Can I connect to this SQL Server instance using SSMS on Windows?

Yes. SQL Server Management Studio (SSMS) running on a Windows machine can connect to a SQL Server instance running on Ubuntu just like any other remote server. Use your Ubuntu server's IP address as the server name, SQL Server Authentication as the login type, and the SA credentials. Make sure port 1433 is accessible from your Windows machine's IP through the firewall.

Why is my service failing to start after I configure mssql-conf?

The most common reason is a memory configuration that is set too low for SQL Server to initialize. The engine needs enough headroom to load its internal structures at startup. Check the error log at /var/opt/mssql/log/errorlog for a clear message. If you see memory-related errors, bump memory.memorylimitmb up to at least 1024 and restart the service.

How do I use SQL Server with a .NET or Entity Framework application?

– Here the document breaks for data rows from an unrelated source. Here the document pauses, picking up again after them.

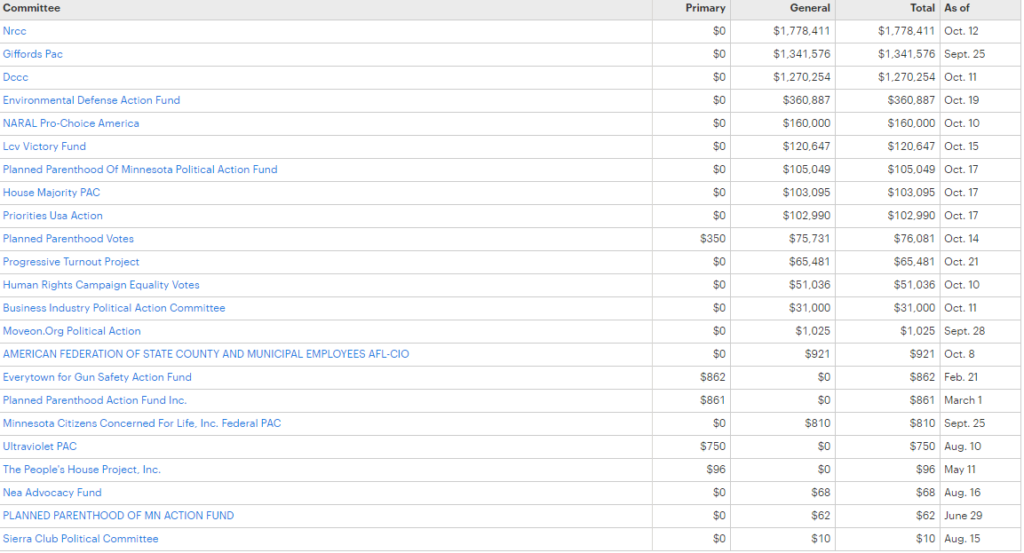
Task: Click the Committee column header
Action: pos(32,8)
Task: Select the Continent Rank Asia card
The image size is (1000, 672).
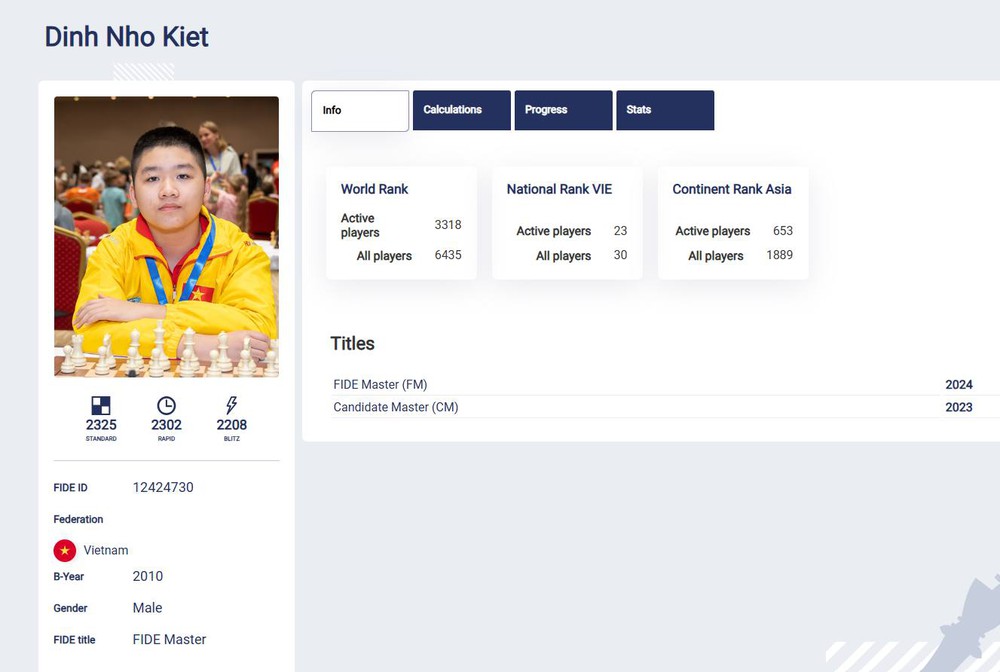Action: 733,223
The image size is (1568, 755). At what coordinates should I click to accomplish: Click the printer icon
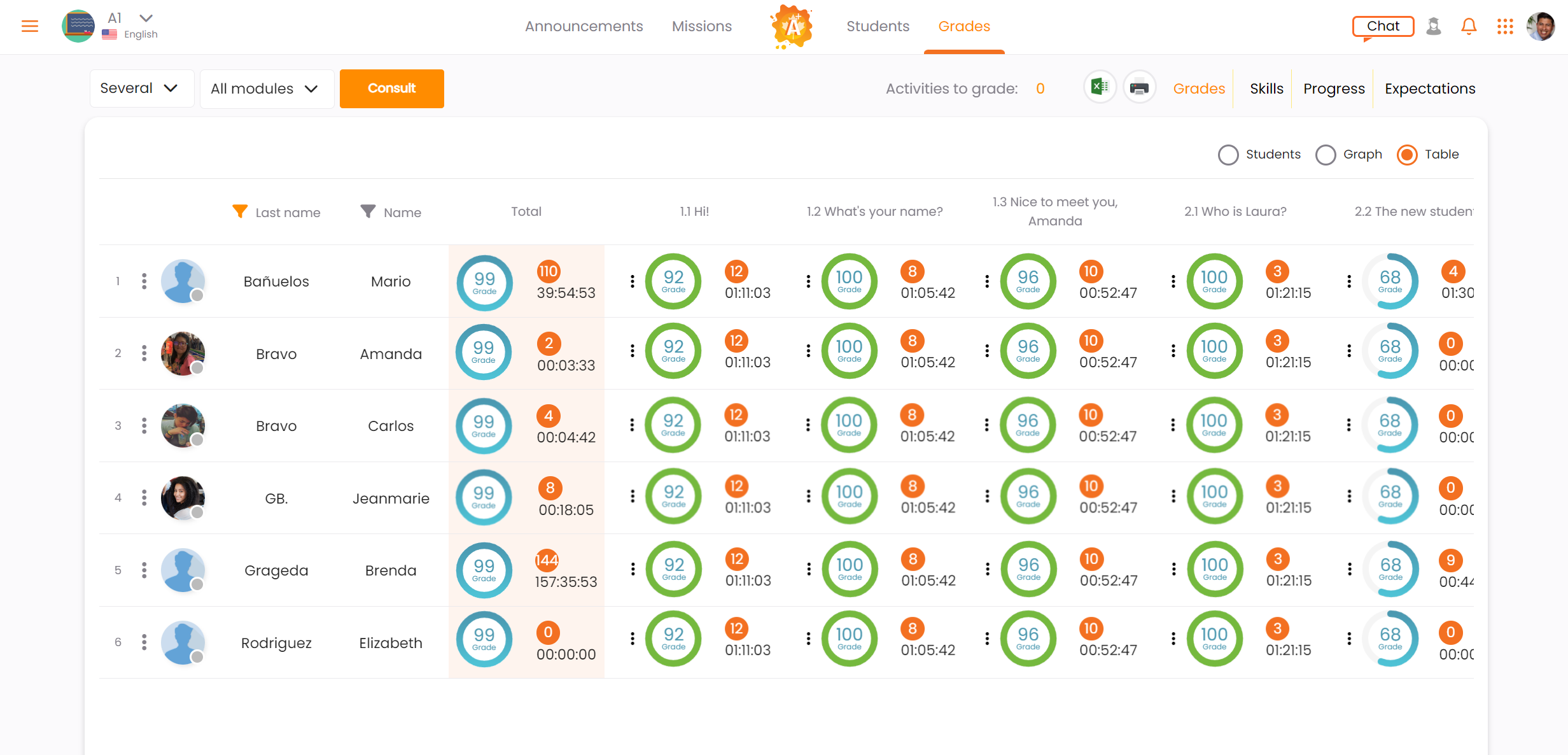1139,88
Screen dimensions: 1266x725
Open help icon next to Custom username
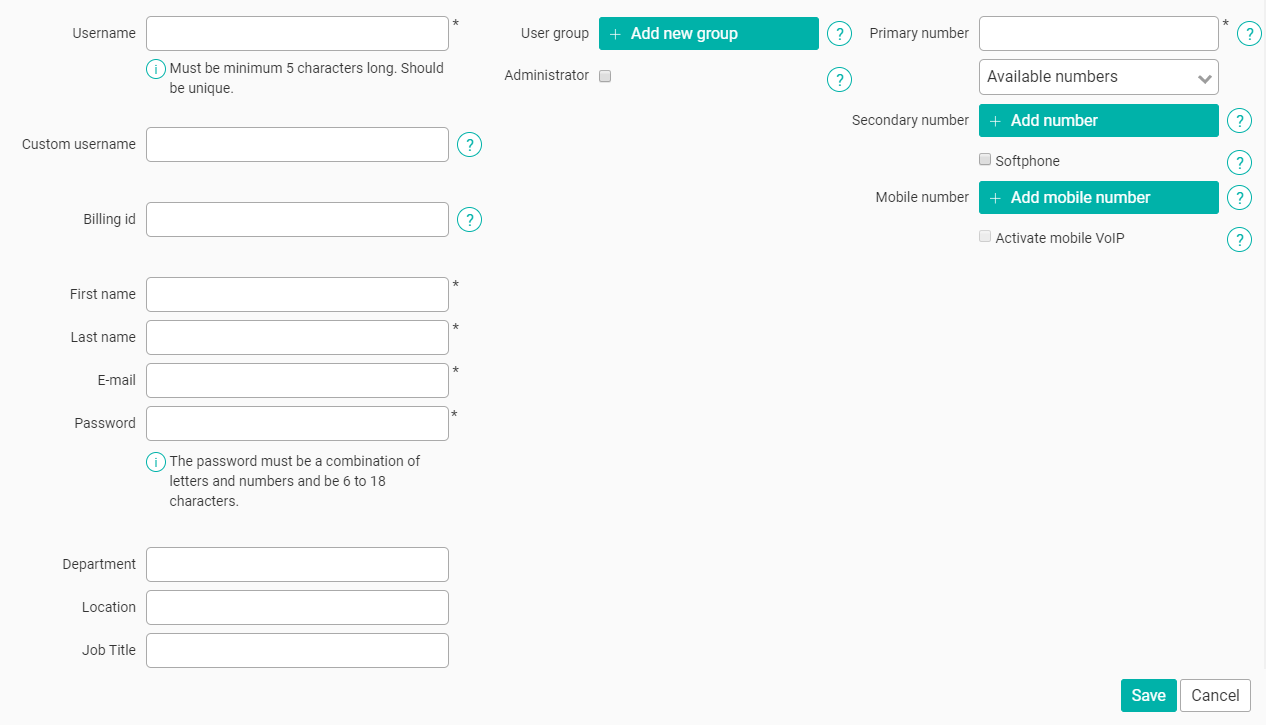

Use the Microsoft.Data.SqlClient NuGet package. Your connection string will follow the format: Server=your_ubuntu_ip,1433;Database=AppProductionDB;User Id=appServiceUser;Password=yourpassword;TrustServerCertificate=True;. The TrustServerCertificate=True flag handles the self-signed certificate situation on a fresh install. For production, configure a proper TLS certificate and remove that flag.

Conclusion

Installing Microsoft SQL Server on Ubuntu does not have to be a Windows-or-nothing decision anymore. The free Express Edition gives you a real, production-capable relational database engine on Linux with zero licensing cost — and the setup process, while slightly more involved than installing PostgreSQL, is entirely manageable once you understand each step and why it matters.

The key things to take away from this guide: always install from Microsoft's official repository, run the setup wizard to choose the Express edition, create dedicated service accounts rather than using SA for everything, lock down port 1433 to specific private IPs only, and build a backup routine from day one rather than after something goes wrong.

Whether you are running a .NET backend, a Python microservice, or a Node.js API, SQL Server on Ubuntu gives you the full power of T-SQL, robust transaction support, and excellent tooling — all on a Linux server you are probably already comfortable managing.